WHAT NEEDS TO BE DONE: Return each line in the items below that contains the word "small". Treat uppercase and lowercase as different.

Source records:
_____

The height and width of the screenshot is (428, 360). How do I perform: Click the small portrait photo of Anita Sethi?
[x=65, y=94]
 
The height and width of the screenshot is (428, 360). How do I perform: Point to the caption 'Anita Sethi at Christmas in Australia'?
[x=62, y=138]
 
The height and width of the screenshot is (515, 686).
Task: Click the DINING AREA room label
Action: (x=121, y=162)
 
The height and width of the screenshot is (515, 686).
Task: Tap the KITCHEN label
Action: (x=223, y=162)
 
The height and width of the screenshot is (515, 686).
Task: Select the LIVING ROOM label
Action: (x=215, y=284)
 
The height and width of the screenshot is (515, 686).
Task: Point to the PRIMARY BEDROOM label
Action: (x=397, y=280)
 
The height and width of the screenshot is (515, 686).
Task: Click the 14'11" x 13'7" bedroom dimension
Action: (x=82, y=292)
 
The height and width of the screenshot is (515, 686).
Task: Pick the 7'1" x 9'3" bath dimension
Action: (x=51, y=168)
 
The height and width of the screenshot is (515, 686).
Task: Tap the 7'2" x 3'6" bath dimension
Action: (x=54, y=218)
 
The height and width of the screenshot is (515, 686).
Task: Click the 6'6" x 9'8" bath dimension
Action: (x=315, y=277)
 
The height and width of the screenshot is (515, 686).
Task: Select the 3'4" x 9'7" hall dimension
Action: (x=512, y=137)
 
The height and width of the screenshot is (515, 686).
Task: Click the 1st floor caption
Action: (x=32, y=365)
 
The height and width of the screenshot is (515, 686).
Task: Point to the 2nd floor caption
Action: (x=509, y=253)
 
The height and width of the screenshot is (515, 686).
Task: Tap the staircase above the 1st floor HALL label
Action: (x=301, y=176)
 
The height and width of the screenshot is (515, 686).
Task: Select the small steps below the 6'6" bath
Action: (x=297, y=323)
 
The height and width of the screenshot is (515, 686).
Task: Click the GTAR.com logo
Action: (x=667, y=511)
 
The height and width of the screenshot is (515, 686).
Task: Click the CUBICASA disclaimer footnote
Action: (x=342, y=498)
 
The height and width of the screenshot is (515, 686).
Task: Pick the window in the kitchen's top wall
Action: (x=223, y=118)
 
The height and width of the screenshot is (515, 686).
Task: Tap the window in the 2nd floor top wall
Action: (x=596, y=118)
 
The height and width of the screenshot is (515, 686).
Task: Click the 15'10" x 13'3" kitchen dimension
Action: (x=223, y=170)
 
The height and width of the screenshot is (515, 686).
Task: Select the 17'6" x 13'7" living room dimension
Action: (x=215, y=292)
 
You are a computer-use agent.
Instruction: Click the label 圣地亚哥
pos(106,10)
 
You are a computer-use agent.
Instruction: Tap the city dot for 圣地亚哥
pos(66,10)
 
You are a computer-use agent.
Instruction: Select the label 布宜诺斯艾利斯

_____

ANSWER TO THE EXERCISE:
The height and width of the screenshot is (428, 360). How do I perform: Click the small portrait photo of Anita Sethi?
Task: Select the small steps below the 6'6" bath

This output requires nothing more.